> **The problem**:
Reproduce verbatim the lines of the rows from the line containing "Expand the Beta" up to and including the line containing "[x=400, y=215]".

Data items:
'''

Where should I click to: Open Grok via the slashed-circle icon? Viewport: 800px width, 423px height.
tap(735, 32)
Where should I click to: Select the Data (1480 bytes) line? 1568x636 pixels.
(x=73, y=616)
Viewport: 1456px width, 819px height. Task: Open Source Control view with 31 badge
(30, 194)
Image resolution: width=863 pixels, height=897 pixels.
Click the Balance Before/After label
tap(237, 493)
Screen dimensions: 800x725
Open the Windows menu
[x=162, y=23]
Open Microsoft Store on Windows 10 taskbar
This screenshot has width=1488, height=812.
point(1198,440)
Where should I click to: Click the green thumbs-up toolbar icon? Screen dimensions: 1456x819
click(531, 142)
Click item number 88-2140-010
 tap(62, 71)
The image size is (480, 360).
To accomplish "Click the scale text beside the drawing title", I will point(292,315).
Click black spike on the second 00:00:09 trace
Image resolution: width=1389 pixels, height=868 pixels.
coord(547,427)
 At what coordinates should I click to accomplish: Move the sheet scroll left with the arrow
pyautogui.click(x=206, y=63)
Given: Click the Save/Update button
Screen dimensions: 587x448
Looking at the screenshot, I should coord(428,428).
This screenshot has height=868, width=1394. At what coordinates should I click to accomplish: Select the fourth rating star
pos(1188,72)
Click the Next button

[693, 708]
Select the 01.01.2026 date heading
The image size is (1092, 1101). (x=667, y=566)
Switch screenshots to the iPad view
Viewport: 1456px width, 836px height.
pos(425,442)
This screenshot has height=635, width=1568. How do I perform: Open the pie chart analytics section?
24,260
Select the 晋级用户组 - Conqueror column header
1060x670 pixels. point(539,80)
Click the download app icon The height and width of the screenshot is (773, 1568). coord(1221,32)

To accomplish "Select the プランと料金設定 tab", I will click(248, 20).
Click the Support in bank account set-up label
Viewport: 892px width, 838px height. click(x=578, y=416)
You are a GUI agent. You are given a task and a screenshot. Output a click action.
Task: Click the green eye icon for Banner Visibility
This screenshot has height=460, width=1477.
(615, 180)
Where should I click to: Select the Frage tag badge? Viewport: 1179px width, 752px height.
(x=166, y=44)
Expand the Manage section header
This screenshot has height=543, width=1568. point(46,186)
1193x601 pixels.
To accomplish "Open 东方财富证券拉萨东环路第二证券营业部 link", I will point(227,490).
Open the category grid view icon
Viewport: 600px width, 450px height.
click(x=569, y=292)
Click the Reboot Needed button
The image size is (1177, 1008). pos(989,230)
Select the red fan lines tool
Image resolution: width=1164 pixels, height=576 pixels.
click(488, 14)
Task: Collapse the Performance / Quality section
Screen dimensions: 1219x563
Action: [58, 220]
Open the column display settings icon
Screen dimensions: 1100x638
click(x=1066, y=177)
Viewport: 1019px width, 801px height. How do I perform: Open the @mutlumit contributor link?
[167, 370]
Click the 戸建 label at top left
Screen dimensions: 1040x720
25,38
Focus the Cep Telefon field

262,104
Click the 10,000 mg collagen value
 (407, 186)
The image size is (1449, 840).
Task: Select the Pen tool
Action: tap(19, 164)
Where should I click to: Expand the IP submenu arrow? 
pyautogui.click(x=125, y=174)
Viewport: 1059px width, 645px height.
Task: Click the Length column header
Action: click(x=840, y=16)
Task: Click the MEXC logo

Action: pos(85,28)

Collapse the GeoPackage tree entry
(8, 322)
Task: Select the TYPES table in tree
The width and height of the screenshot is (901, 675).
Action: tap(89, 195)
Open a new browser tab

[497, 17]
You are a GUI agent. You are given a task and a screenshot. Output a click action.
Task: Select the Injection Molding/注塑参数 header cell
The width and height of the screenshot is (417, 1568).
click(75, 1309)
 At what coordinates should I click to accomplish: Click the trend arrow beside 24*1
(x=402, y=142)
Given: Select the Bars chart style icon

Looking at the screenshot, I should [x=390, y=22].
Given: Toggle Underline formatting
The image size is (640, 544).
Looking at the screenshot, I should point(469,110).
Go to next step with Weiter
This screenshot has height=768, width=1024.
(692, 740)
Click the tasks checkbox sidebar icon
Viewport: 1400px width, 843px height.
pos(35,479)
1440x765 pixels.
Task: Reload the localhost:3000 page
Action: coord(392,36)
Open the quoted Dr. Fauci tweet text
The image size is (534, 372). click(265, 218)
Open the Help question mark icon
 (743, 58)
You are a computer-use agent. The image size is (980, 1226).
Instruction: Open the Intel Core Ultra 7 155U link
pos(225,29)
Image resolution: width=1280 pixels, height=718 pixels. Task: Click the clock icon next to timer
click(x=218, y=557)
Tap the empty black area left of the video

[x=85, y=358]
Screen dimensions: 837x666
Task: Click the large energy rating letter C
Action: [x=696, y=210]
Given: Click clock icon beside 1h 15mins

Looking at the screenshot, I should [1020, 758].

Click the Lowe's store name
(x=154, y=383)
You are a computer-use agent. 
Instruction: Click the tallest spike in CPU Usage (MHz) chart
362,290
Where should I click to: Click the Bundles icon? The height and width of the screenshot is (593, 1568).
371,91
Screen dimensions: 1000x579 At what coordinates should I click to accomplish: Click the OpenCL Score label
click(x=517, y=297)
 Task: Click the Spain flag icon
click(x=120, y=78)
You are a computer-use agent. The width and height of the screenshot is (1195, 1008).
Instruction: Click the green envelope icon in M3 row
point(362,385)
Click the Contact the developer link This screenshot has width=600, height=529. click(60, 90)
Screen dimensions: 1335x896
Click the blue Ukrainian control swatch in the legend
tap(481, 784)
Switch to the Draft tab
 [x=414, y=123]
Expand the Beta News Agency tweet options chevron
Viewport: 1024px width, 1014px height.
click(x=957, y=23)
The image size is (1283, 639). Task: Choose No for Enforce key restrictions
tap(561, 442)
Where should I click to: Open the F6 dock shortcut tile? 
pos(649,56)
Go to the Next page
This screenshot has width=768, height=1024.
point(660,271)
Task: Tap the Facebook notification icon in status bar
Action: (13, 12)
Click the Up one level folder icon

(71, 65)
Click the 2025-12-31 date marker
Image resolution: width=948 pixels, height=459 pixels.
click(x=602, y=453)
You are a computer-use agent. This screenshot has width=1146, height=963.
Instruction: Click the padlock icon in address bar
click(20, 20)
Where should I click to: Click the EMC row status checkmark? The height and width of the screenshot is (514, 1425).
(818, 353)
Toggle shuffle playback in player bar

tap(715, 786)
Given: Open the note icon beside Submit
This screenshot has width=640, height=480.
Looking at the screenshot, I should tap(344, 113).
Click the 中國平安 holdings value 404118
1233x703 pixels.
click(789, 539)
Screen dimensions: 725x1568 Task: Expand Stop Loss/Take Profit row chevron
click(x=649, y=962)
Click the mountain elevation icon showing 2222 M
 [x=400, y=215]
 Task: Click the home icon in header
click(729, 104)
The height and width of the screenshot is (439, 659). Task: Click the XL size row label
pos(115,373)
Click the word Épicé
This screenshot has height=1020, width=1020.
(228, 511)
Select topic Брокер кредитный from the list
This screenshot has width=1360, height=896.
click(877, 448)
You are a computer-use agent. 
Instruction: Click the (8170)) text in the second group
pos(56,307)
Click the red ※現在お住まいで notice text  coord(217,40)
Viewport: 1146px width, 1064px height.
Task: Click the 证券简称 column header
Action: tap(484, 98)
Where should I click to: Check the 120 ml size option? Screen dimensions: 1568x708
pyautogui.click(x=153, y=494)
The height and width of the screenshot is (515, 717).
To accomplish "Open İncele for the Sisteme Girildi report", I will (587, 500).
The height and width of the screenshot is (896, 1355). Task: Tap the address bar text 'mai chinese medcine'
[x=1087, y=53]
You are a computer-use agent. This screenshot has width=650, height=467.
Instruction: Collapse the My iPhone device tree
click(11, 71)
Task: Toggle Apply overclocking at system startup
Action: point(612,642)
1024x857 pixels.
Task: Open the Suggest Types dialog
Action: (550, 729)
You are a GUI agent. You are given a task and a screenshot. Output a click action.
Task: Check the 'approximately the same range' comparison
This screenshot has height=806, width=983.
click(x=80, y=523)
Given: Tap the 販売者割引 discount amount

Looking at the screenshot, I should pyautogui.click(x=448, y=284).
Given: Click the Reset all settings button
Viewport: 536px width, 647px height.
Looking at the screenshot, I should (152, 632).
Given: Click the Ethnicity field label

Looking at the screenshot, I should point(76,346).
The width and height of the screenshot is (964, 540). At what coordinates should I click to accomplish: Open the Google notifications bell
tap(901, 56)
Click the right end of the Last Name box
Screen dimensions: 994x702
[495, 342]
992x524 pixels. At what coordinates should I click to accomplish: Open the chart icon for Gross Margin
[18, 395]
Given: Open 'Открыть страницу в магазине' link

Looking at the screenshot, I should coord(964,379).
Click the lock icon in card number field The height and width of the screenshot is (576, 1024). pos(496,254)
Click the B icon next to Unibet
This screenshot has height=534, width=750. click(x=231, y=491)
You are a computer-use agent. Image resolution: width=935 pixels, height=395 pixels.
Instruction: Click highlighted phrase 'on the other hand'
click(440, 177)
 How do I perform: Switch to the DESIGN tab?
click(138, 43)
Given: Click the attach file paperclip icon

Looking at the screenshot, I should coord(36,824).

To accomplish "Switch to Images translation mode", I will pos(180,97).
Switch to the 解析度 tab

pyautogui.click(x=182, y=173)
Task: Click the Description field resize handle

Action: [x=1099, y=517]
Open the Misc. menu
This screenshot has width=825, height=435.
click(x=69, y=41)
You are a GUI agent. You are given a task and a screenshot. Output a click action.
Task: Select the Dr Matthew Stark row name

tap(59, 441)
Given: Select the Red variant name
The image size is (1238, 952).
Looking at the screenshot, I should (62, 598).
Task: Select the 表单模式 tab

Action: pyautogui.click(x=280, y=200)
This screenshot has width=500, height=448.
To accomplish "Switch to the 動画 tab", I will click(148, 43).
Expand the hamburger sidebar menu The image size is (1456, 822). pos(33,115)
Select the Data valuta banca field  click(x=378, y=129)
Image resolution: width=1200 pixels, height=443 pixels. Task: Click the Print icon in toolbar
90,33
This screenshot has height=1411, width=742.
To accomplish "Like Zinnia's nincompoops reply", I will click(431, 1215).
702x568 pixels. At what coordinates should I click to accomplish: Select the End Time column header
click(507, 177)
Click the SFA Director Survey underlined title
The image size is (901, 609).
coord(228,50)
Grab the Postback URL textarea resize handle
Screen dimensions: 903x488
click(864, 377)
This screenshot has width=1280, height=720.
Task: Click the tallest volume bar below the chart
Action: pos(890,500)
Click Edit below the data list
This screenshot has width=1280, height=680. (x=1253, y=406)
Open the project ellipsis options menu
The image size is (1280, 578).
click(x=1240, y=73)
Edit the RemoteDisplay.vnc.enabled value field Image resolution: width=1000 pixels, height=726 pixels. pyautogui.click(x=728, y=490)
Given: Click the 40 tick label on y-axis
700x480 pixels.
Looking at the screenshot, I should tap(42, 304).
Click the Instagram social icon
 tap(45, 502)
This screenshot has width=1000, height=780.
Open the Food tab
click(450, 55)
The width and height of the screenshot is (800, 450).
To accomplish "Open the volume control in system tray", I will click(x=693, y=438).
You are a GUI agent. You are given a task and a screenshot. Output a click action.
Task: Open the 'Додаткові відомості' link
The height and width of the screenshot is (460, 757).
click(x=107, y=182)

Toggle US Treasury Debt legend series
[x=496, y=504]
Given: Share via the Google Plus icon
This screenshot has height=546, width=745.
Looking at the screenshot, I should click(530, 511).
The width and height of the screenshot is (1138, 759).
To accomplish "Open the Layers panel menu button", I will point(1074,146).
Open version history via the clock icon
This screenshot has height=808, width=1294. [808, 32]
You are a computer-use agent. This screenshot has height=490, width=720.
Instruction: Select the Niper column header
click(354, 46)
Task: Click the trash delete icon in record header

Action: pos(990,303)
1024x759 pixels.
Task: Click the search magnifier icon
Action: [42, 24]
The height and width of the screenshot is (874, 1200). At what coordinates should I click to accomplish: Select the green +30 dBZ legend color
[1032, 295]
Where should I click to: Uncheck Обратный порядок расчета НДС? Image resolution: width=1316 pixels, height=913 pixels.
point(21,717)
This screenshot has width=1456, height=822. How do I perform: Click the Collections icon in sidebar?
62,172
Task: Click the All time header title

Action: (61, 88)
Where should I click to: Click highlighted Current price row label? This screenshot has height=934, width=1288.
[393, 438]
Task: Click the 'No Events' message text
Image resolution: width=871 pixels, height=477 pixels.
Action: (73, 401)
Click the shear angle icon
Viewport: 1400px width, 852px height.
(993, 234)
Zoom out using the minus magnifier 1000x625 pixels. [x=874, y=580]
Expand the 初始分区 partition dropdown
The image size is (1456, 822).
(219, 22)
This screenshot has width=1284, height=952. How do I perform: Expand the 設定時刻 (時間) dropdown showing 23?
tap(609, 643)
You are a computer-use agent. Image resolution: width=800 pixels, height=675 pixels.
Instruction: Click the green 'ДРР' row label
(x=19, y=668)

'''

> **Answer for this exercise**:
Expand the Beta News Agency tweet options chevron
Viewport: 1024px width, 1014px height.
click(x=957, y=23)
The image size is (1283, 639). Task: Choose No for Enforce key restrictions
tap(561, 442)
Where should I click to: Open the F6 dock shortcut tile? 
pos(649,56)
Go to the Next page
This screenshot has width=768, height=1024.
point(660,271)
Task: Tap the Facebook notification icon in status bar
Action: (13, 12)
Click the Up one level folder icon

(71, 65)
Click the 2025-12-31 date marker
Image resolution: width=948 pixels, height=459 pixels.
click(x=602, y=453)
You are a computer-use agent. This screenshot has width=1146, height=963.
Instruction: Click the padlock icon in address bar
click(20, 20)
Where should I click to: Click the EMC row status checkmark? The height and width of the screenshot is (514, 1425).
(818, 353)
Toggle shuffle playback in player bar

tap(715, 786)
Given: Open the note icon beside Submit
This screenshot has width=640, height=480.
Looking at the screenshot, I should tap(344, 113).
Click the 中國平安 holdings value 404118
1233x703 pixels.
click(789, 539)
Screen dimensions: 725x1568 Task: Expand Stop Loss/Take Profit row chevron
click(x=649, y=962)
Click the mountain elevation icon showing 2222 M
 [x=400, y=215]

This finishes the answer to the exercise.